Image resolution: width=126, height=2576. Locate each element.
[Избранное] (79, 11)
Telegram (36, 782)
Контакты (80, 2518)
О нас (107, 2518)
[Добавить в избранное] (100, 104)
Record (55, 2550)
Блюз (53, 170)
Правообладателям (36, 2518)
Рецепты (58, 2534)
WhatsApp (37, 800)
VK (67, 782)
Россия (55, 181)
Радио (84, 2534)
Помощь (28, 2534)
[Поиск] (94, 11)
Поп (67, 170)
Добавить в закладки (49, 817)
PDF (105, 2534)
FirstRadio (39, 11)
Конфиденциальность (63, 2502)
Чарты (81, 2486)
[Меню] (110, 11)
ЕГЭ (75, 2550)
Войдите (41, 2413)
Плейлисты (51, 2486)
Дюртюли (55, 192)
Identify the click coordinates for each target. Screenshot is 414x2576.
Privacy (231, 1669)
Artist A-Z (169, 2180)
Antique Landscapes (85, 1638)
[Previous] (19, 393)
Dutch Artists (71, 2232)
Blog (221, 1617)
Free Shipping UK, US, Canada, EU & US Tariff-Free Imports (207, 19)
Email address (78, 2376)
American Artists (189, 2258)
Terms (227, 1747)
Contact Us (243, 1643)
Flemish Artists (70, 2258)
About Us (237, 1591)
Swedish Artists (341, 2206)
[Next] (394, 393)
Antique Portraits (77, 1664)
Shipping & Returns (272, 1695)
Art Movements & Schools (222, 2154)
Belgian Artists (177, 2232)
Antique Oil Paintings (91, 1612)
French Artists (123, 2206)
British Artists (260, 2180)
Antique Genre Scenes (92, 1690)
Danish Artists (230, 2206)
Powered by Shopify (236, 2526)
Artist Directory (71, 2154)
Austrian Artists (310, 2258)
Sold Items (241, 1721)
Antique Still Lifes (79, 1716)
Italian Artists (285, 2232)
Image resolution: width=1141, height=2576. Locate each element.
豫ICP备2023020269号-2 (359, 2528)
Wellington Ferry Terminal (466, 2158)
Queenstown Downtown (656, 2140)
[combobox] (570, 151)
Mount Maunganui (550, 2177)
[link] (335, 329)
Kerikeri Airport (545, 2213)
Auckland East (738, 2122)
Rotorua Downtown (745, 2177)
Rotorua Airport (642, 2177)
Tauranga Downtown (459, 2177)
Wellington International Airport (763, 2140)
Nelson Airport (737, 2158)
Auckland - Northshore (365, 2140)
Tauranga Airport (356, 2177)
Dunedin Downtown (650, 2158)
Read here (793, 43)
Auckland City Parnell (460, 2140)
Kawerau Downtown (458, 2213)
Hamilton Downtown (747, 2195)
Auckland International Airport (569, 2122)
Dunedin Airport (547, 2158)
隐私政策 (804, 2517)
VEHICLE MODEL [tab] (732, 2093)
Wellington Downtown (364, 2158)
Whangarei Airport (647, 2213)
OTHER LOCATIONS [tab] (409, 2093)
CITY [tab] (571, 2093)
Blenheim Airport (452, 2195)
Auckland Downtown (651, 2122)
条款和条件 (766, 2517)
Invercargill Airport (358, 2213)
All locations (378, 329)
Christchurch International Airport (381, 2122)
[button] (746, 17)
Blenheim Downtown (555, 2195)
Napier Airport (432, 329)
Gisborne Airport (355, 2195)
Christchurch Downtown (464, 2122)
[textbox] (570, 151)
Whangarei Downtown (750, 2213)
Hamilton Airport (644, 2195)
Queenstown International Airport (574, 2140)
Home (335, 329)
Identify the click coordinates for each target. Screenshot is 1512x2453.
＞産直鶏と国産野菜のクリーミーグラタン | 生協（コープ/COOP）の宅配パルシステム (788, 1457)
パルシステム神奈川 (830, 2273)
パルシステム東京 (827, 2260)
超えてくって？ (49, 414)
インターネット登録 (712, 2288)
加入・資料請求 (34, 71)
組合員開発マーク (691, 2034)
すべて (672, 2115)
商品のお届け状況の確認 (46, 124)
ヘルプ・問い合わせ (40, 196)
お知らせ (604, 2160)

--- --- ---

In the listing above, find the line containing "VK (67, 782)" and the line containing "Wellington Ferry Terminal (466, 2158)", then quote both, plus every line between them, exactly as written.

ANSWER FOR THE TASK:
VK (67, 782)
Россия (55, 181)
Радио (84, 2534)
Помощь (28, 2534)
[Поиск] (94, 11)
Поп (67, 170)
Добавить в закладки (49, 817)
PDF (105, 2534)
FirstRadio (39, 11)
Конфиденциальность (63, 2502)
Чарты (81, 2486)
[Меню] (110, 11)
ЕГЭ (75, 2550)
Войдите (41, 2413)
Плейлисты (51, 2486)
Дюртюли (55, 192)
Identify the click coordinates for each target. Screenshot is 414x2576.
Privacy (231, 1669)
Artist A-Z (169, 2180)
Antique Landscapes (85, 1638)
[Previous] (19, 393)
Dutch Artists (71, 2232)
Blog (221, 1617)
Free Shipping UK, US, Canada, EU & US Tariff-Free Imports (207, 19)
Email address (78, 2376)
American Artists (189, 2258)
Terms (227, 1747)
Contact Us (243, 1643)
Flemish Artists (70, 2258)
About Us (237, 1591)
Swedish Artists (341, 2206)
[Next] (394, 393)
Antique Portraits (77, 1664)
Shipping & Returns (272, 1695)
Art Movements & Schools (222, 2154)
Belgian Artists (177, 2232)
Antique Oil Paintings (91, 1612)
French Artists (123, 2206)
British Artists (260, 2180)
Antique Genre Scenes (92, 1690)
Danish Artists (230, 2206)
Powered by Shopify (236, 2526)
Artist Directory (71, 2154)
Austrian Artists (310, 2258)
Sold Items (241, 1721)
Antique Still Lifes (79, 1716)
Italian Artists (285, 2232)
Image resolution: width=1141, height=2576. Locate each element.
豫ICP备2023020269号-2 (359, 2528)
Wellington Ferry Terminal (466, 2158)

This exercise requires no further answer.